* PROBLEM TO WORK ON *
In exact form, please repeat the records from their opening line down to the line with "Kontorslokaler för uthyrning i Stockholm", including that line.

* Collected data entries *
• • • • • • •
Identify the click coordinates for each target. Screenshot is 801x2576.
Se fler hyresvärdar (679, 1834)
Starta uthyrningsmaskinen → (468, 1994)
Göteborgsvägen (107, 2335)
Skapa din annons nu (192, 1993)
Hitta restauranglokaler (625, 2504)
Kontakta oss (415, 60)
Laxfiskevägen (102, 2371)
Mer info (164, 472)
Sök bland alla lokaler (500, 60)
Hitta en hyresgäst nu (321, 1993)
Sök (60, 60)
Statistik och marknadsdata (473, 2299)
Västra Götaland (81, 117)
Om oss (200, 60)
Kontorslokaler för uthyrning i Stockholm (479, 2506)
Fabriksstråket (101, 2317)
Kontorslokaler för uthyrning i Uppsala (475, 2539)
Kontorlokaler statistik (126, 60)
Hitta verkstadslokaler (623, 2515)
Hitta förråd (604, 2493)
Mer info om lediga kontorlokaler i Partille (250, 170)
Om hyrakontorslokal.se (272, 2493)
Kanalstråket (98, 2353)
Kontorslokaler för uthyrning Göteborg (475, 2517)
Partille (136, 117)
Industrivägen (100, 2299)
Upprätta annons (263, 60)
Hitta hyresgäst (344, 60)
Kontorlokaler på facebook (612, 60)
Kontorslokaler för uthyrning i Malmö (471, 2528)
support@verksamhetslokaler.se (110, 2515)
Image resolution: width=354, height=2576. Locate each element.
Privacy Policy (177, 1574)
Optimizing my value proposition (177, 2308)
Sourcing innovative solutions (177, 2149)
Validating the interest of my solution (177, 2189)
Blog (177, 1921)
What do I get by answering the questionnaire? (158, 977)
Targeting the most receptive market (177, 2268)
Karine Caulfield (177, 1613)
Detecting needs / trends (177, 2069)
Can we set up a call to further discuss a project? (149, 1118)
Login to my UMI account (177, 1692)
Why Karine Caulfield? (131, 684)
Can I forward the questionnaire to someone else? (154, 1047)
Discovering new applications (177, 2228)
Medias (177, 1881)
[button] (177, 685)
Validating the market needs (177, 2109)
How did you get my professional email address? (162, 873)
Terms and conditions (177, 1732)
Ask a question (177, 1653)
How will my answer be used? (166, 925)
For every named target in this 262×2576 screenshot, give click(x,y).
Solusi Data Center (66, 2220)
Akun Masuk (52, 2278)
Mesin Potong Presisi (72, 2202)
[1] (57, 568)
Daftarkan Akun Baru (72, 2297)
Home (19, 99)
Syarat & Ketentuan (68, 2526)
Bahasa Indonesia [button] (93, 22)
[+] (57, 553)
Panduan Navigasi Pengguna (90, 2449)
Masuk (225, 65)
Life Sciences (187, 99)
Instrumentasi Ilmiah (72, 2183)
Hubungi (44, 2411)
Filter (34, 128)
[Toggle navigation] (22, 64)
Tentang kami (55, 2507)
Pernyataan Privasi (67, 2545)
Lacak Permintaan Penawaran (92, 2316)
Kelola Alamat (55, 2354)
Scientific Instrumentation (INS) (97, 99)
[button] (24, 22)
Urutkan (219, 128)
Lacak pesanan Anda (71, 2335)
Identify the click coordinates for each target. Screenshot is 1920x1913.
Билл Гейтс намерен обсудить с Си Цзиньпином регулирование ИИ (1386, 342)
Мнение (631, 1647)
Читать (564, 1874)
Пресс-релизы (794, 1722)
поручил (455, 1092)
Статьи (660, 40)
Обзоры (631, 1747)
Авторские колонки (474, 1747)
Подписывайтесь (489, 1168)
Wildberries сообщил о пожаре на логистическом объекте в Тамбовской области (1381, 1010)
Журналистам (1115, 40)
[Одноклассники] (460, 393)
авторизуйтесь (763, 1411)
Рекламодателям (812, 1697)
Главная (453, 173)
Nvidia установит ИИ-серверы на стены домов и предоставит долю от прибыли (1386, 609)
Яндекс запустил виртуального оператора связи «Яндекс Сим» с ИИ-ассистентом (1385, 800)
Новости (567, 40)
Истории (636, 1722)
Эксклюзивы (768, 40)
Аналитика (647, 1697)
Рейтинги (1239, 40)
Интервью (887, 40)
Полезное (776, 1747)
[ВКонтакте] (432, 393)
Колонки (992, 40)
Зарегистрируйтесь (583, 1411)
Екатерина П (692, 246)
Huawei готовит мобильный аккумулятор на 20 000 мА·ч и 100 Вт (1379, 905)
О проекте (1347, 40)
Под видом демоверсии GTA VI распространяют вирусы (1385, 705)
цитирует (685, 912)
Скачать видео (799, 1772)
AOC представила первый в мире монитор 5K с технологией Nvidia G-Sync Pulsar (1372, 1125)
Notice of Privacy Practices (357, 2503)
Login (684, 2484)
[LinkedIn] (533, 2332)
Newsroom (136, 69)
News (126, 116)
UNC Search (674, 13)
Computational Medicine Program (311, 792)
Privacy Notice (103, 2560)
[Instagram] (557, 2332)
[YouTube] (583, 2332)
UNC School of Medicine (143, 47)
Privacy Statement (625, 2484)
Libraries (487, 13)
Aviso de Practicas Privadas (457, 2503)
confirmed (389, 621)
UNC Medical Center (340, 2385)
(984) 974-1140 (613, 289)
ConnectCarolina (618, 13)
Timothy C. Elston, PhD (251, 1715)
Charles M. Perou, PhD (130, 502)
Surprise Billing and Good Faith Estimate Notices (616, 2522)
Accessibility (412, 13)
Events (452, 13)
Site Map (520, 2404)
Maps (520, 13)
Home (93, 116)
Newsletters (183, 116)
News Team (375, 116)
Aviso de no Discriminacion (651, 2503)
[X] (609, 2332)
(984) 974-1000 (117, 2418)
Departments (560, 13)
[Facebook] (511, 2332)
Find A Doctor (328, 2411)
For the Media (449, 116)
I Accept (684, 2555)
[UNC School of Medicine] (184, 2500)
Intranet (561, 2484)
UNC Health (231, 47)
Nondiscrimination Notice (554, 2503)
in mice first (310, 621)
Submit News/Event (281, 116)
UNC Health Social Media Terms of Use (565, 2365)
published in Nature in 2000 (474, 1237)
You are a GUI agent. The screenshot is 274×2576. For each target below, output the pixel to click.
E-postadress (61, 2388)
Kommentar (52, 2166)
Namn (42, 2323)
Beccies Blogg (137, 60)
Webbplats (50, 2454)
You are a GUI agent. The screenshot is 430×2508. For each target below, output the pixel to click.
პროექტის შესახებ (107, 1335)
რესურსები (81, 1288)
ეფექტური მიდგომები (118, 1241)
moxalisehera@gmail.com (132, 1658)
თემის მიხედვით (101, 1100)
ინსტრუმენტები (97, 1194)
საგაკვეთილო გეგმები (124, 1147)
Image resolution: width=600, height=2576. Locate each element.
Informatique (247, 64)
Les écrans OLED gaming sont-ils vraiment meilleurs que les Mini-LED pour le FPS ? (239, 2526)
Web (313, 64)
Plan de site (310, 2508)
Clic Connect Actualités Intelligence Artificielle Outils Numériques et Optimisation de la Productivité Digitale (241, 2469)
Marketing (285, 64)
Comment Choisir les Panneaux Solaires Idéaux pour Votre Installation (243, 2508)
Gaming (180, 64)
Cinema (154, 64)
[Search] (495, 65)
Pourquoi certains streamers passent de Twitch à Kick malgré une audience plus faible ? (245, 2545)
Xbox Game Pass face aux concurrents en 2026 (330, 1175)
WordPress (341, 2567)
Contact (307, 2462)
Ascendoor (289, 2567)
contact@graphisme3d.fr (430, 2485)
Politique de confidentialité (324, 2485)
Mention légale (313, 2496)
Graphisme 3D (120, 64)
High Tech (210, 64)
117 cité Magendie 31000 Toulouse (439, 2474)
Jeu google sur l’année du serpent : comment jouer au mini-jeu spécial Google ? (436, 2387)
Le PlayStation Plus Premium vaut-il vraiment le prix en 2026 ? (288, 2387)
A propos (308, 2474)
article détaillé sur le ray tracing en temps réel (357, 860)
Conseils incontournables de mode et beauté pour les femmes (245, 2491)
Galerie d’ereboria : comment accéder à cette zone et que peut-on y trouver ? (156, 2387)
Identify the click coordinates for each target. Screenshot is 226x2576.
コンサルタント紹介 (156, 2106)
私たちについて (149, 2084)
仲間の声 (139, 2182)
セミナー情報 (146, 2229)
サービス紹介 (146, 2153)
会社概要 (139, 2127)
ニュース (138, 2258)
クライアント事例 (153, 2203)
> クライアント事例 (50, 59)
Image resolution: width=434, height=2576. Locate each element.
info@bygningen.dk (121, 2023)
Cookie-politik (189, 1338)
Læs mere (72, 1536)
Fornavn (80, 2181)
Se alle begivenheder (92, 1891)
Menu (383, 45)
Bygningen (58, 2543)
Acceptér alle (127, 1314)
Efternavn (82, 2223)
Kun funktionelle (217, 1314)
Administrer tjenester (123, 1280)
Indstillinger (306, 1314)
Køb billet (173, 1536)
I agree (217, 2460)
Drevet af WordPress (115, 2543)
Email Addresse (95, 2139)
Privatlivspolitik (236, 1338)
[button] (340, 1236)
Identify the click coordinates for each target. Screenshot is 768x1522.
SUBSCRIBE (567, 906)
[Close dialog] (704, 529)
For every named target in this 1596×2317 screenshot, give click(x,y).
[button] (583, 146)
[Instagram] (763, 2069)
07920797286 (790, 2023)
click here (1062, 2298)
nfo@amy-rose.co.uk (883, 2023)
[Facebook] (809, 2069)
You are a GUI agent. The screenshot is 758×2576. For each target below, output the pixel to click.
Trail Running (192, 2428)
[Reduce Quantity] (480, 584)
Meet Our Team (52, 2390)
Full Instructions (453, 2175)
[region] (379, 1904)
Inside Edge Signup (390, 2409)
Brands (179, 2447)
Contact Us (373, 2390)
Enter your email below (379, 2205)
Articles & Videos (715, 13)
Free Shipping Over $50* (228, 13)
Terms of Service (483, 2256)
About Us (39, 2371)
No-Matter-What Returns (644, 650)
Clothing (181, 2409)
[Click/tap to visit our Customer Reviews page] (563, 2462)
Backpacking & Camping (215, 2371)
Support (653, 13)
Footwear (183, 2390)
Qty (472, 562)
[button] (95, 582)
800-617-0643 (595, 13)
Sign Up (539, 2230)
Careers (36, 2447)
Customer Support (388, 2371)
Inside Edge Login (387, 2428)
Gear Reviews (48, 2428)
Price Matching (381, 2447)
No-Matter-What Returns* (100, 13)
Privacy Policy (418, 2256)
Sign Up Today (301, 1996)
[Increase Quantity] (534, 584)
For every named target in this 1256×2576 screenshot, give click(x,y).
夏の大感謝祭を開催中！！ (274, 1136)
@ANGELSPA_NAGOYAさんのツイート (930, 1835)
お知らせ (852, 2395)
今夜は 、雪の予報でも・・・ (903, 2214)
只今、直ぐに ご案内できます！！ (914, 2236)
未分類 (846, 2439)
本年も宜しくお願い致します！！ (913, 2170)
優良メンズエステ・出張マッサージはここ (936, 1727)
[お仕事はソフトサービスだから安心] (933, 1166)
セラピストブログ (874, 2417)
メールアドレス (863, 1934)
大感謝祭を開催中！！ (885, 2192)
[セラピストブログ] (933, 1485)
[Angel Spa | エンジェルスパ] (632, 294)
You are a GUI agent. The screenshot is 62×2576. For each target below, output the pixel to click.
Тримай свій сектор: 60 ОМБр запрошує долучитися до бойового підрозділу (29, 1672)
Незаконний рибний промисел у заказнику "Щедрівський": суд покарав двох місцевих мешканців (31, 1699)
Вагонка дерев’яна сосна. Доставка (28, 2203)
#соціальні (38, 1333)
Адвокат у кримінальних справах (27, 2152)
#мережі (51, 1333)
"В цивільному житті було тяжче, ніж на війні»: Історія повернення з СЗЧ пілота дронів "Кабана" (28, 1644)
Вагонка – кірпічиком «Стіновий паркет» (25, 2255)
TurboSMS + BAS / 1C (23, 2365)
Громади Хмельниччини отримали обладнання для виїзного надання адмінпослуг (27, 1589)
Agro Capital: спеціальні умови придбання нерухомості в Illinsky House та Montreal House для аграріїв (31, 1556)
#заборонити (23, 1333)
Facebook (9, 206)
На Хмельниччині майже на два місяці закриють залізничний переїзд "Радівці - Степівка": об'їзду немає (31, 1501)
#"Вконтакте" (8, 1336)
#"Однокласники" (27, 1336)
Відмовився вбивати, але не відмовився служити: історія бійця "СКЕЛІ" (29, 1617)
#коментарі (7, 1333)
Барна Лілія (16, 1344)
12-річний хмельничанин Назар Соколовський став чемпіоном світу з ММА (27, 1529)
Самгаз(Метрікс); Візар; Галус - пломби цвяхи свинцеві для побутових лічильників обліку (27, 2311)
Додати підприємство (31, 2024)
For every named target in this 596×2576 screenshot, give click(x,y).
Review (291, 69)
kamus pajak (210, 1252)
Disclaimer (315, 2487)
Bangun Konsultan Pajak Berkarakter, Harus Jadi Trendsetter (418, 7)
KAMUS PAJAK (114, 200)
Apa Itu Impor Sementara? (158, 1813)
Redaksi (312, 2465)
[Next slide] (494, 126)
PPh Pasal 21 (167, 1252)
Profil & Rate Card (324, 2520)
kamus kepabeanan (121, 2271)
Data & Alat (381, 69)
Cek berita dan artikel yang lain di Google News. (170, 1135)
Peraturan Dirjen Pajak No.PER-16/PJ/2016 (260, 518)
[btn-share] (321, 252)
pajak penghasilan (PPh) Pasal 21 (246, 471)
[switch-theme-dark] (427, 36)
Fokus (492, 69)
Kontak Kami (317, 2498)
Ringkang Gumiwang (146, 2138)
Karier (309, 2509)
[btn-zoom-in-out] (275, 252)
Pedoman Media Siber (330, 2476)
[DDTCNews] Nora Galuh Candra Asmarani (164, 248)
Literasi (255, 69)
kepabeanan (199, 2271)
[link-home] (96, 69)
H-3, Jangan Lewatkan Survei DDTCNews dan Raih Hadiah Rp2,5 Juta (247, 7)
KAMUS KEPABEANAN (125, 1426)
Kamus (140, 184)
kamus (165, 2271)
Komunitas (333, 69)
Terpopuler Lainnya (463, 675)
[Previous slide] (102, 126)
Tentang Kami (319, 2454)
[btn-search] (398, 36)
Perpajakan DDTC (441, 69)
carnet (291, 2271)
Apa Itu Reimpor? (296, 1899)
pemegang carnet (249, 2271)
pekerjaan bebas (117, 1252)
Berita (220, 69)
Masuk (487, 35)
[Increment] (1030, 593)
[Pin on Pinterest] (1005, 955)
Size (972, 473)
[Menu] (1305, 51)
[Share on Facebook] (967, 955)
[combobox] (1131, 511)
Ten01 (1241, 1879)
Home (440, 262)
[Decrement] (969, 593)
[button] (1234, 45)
• • • • • • •
* RESULT OF THIS EXERCISE *
Identify the click coordinates for each target. Screenshot is 801x2576.
Se fler hyresvärdar (679, 1834)
Starta uthyrningsmaskinen → (468, 1994)
Göteborgsvägen (107, 2335)
Skapa din annons nu (192, 1993)
Hitta restauranglokaler (625, 2504)
Kontakta oss (415, 60)
Laxfiskevägen (102, 2371)
Mer info (164, 472)
Sök bland alla lokaler (500, 60)
Hitta en hyresgäst nu (321, 1993)
Sök (60, 60)
Statistik och marknadsdata (473, 2299)
Västra Götaland (81, 117)
Om oss (200, 60)
Kontorslokaler för uthyrning i Stockholm (479, 2506)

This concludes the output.